As histórias de Jorge e de Ricardo são contadas na primeira pessoa. Muitas, perto de nove mil, não o são. Segundo a EMGFA, foram 8 831 os militares que perderam a vida no conflito, e cujas famílias receberam o tão temido telegrama do Ministro do Exército. Muitas destas famílias conservam ainda, na ausência de outra forma de homenagem, o recorte do jornal em que o Ministério da Guerra anunciava a morte em combate do seu filho, irmão ou sobrinho. Meio século depois, a angústia pelas perdas na “defesa da Pátria”, conforme o Ministério do Exército as intitulava, não esmoreceu.

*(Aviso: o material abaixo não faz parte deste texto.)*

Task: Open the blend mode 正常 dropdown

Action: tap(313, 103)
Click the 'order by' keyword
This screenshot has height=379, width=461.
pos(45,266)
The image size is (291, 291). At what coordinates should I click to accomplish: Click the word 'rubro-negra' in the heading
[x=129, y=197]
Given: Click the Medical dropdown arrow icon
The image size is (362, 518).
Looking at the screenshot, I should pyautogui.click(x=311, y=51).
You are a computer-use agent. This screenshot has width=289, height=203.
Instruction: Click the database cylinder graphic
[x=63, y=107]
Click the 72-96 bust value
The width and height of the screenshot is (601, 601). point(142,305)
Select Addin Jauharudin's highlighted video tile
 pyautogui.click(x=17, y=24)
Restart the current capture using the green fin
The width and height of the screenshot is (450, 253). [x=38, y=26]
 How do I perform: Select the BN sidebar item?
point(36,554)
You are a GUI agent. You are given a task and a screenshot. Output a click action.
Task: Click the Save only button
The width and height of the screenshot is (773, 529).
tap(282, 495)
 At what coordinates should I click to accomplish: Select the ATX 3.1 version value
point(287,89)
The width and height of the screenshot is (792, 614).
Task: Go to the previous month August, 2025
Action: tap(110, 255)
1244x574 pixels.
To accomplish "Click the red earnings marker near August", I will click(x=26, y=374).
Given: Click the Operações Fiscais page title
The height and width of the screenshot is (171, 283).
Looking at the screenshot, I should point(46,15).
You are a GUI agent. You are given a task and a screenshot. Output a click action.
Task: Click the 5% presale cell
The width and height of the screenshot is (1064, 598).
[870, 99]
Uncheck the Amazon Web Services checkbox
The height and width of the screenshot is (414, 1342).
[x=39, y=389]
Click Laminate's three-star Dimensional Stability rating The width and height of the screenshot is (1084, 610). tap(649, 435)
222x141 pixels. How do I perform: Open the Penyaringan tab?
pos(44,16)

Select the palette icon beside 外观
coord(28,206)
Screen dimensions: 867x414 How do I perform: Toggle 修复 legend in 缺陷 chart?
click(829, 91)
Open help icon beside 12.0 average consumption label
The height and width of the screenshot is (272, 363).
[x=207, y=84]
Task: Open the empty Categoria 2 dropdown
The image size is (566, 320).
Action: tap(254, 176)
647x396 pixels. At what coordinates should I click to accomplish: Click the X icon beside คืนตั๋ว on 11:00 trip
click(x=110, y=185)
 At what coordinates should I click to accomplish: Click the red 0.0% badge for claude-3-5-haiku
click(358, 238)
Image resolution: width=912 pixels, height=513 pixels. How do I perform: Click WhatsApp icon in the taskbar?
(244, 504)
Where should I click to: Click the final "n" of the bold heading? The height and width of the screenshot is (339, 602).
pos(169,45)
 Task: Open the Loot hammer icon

Jorge e Ricardo são duas faces da mesma moeda. São apenas dois entre os 1,5 milhões de portugueses que viram a sua vida diretamente afetada pela Guerra Colonial. Importa, contudo, ouvir as suas histórias. Porque por detrás dos números estão pessoas, com vivências e percursos próprios. Em comum, esses percursos têm o medo, a mágoa e o sentimento de injustiça. Mas cada um dos caminhos representou desafios, barreiras e obstáculos diferentes. Mais do que isso, a meta, para aqueles que lograram atingi-la, trouxe consequências cujo impacto se estende até aos nossos dias.
É difícil encontrar uma família portuguesa que conviva saudavelmente com o tema da Guerra Colonial. Na forma da morte, da lesão física, do dano moral ou da ausência, o conflito deixou uma profunda marca no seio da sociedade nacional. Uma ferida aberta, que nem o tempo tem conseguido cicatrizar.
O saldo da Guerra Colonial é claro: uma Guerra sem vencedores, mas com mais de dois milhões de vencidos.